Source records
§

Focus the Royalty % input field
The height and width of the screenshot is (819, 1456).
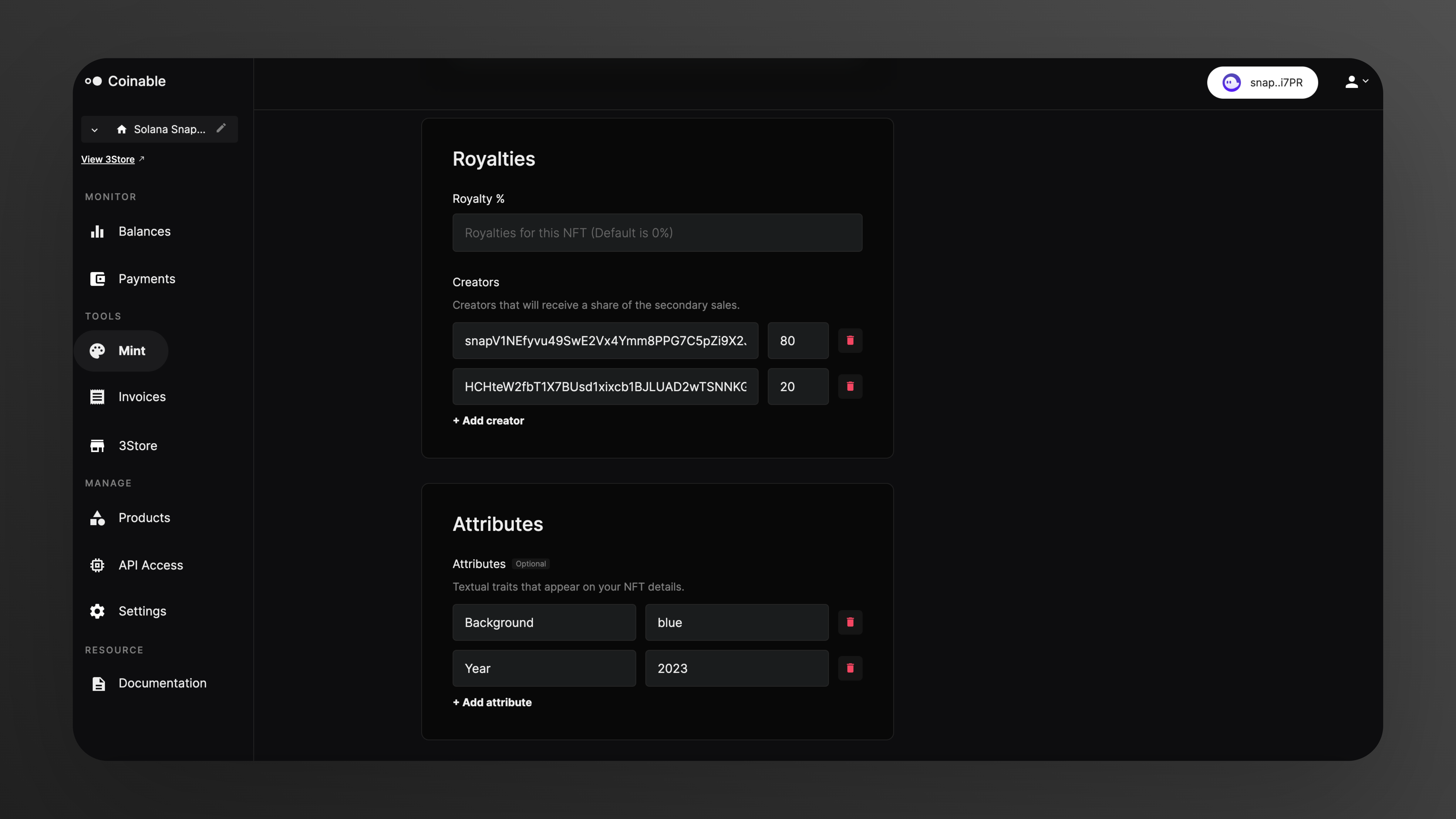657,233
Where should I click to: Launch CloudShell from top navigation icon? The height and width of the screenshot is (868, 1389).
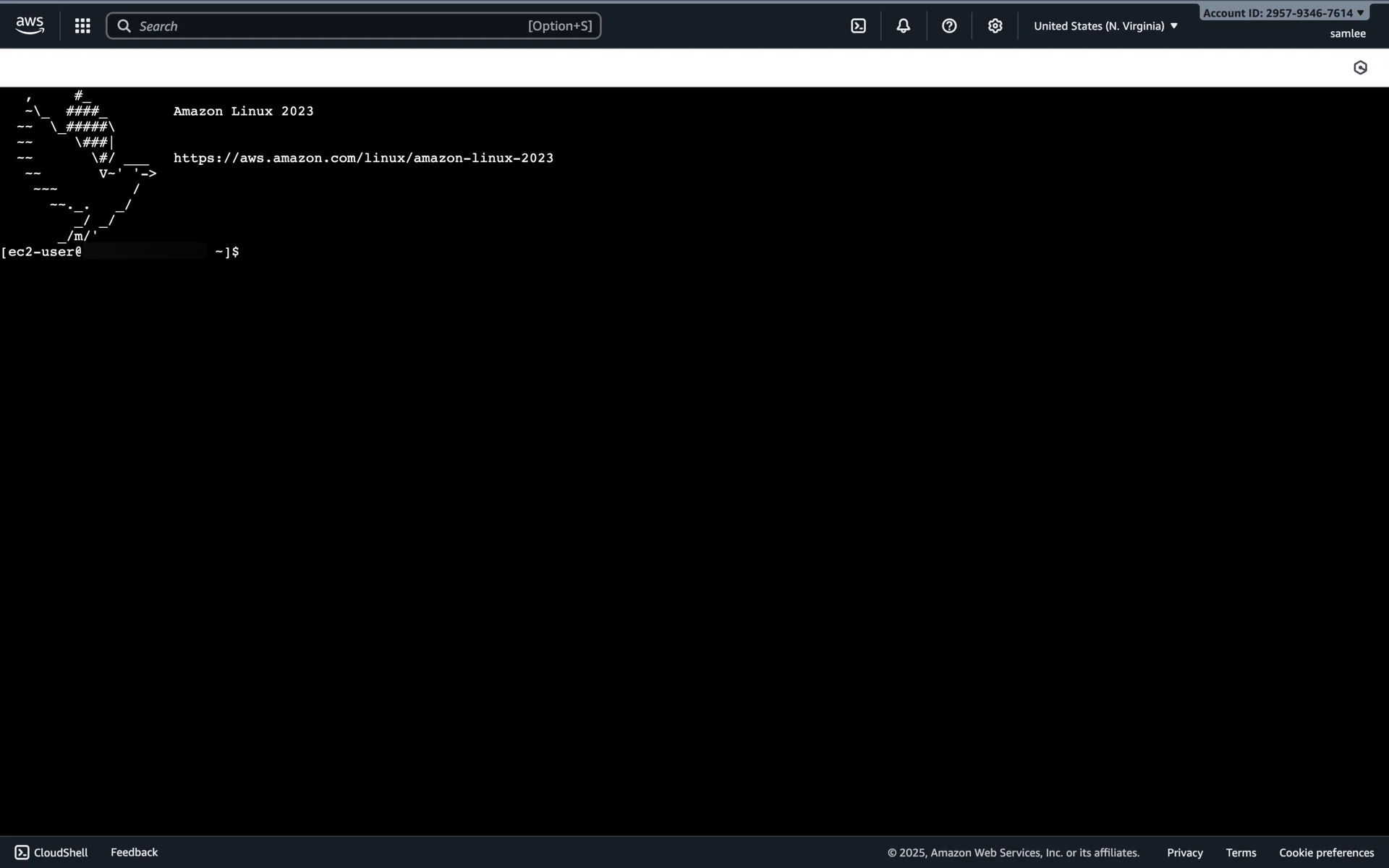click(858, 26)
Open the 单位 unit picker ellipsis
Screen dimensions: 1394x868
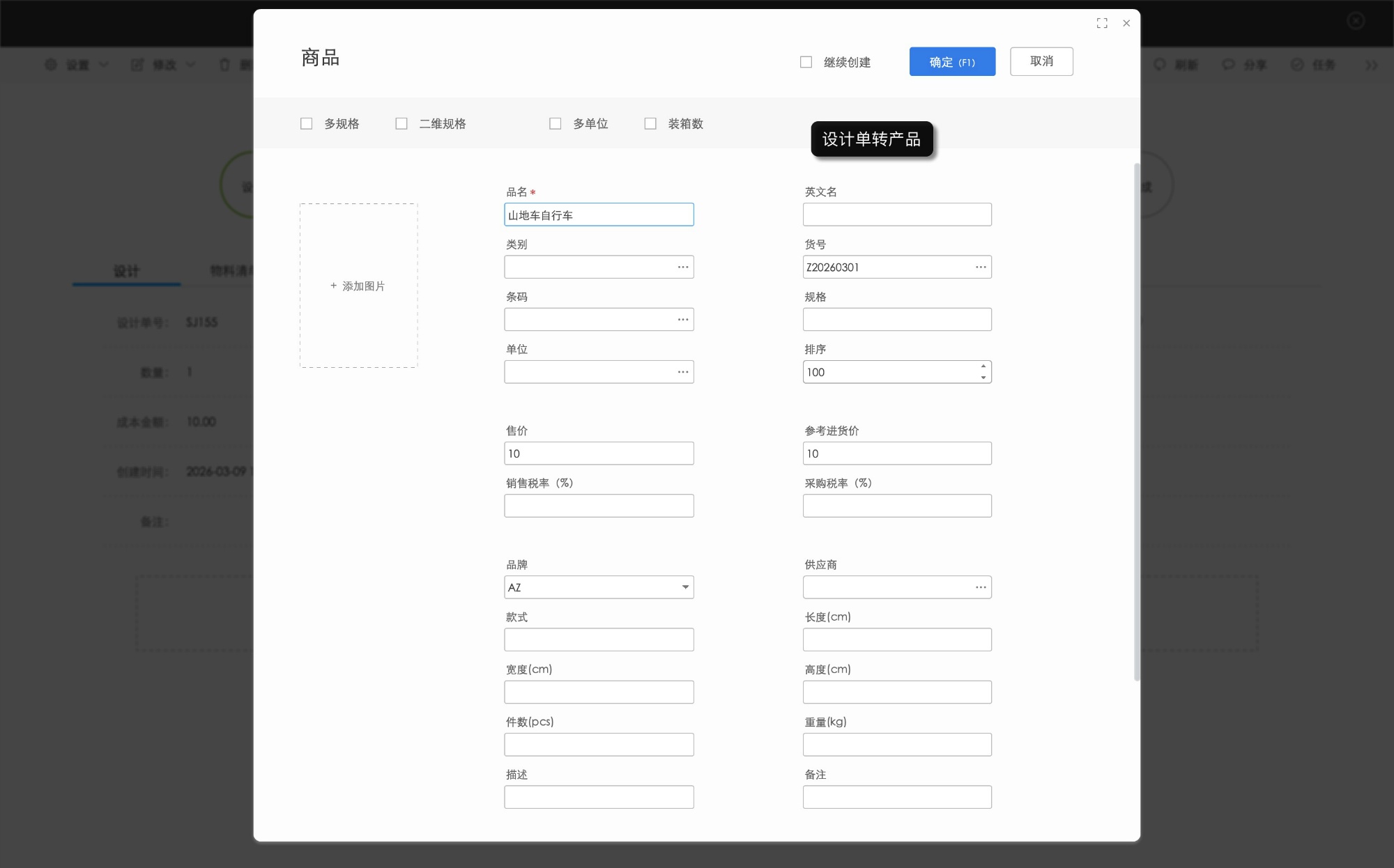coord(682,371)
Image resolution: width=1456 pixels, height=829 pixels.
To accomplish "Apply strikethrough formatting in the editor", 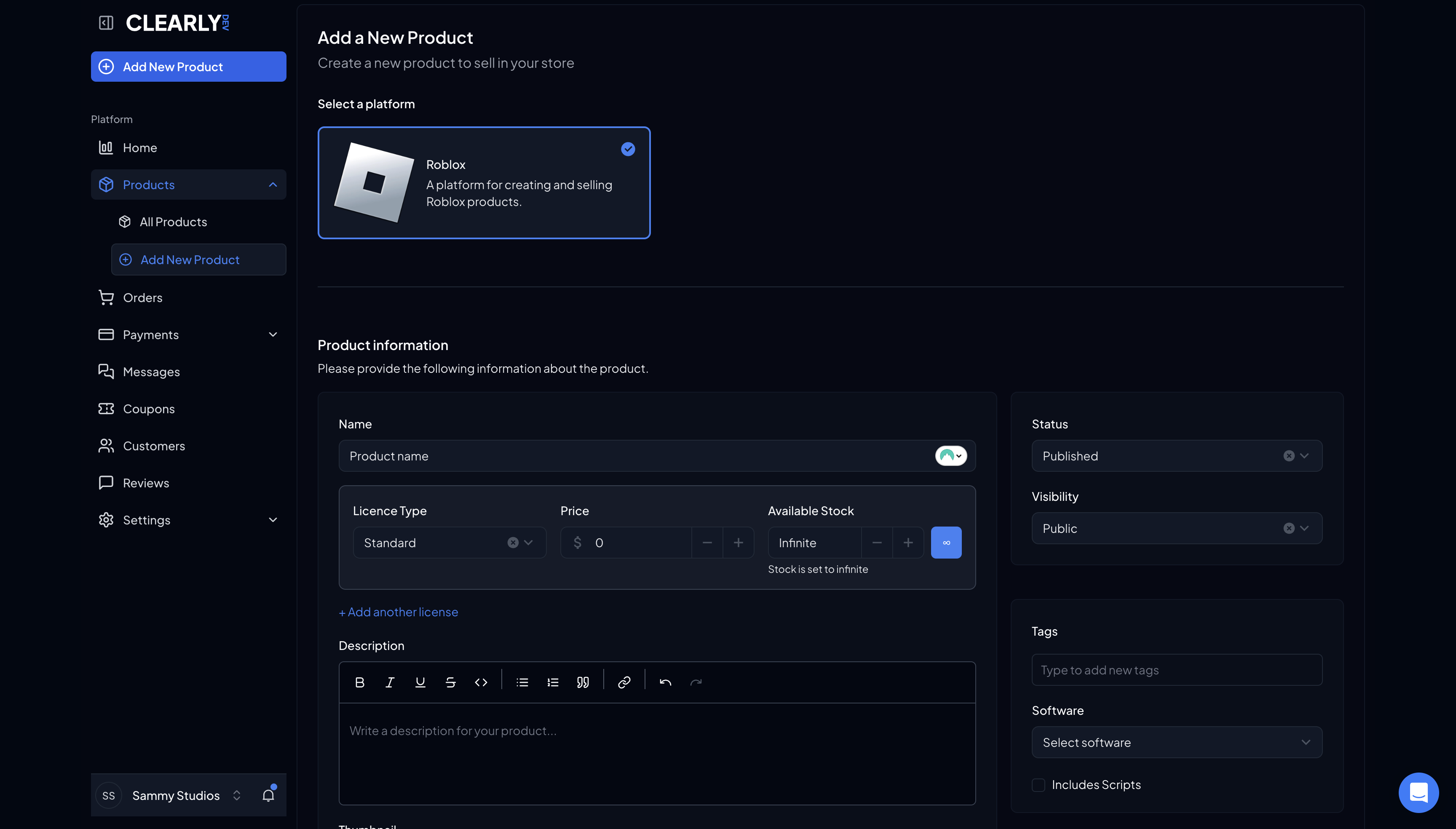I will 450,682.
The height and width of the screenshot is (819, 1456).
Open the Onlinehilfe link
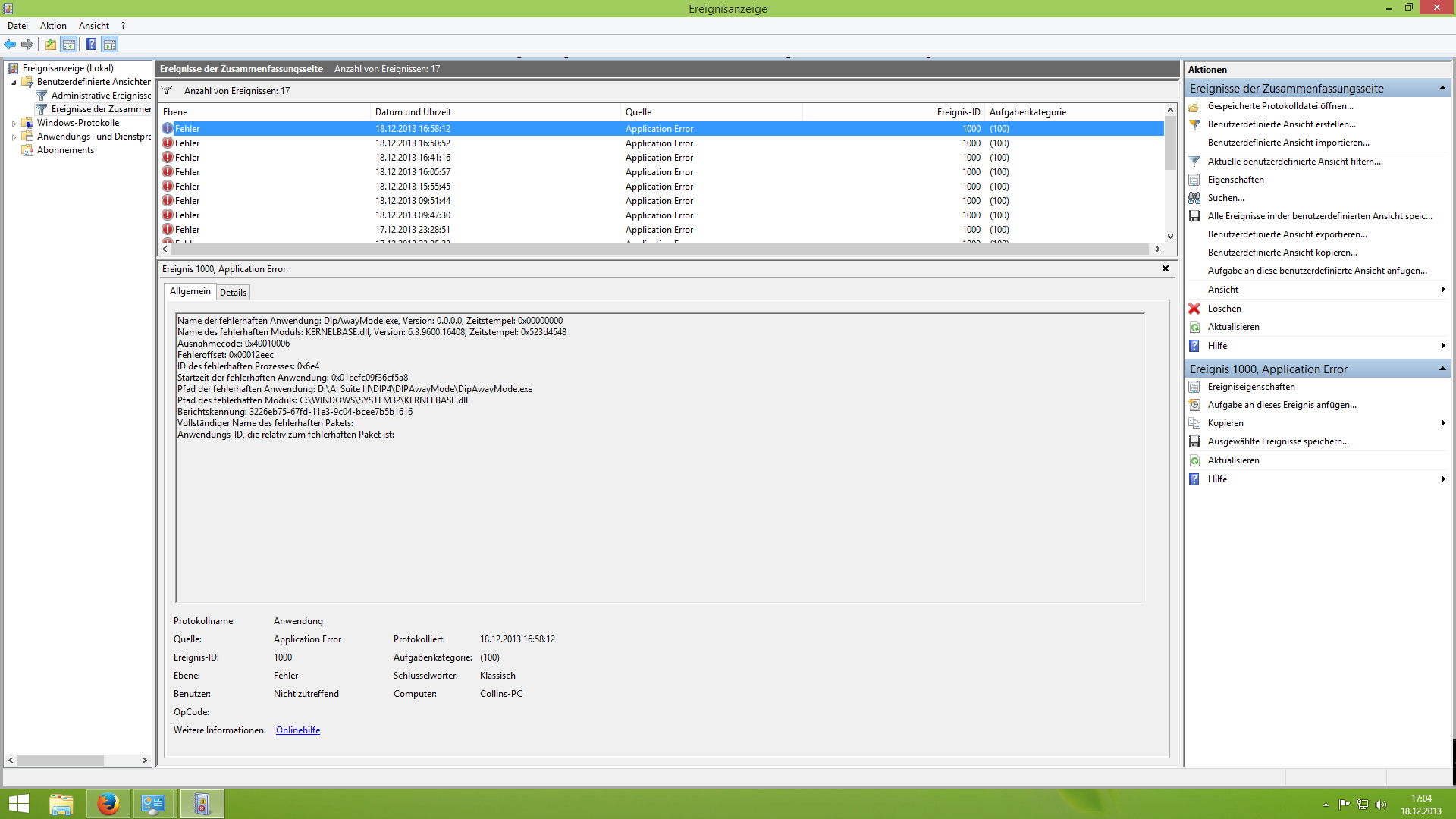click(x=297, y=730)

§

→ **Exercise directions**: Pictures are to be left out; otherwise, retype exactly the lines from the first line of the data through the line containing "Open the 单位 unit picker ellipsis".

→ **Written answer**:
Focus the Royalty % input field
The height and width of the screenshot is (819, 1456).
657,233
Where should I click to: Launch CloudShell from top navigation icon? The height and width of the screenshot is (868, 1389).
click(858, 26)
Open the 单位 unit picker ellipsis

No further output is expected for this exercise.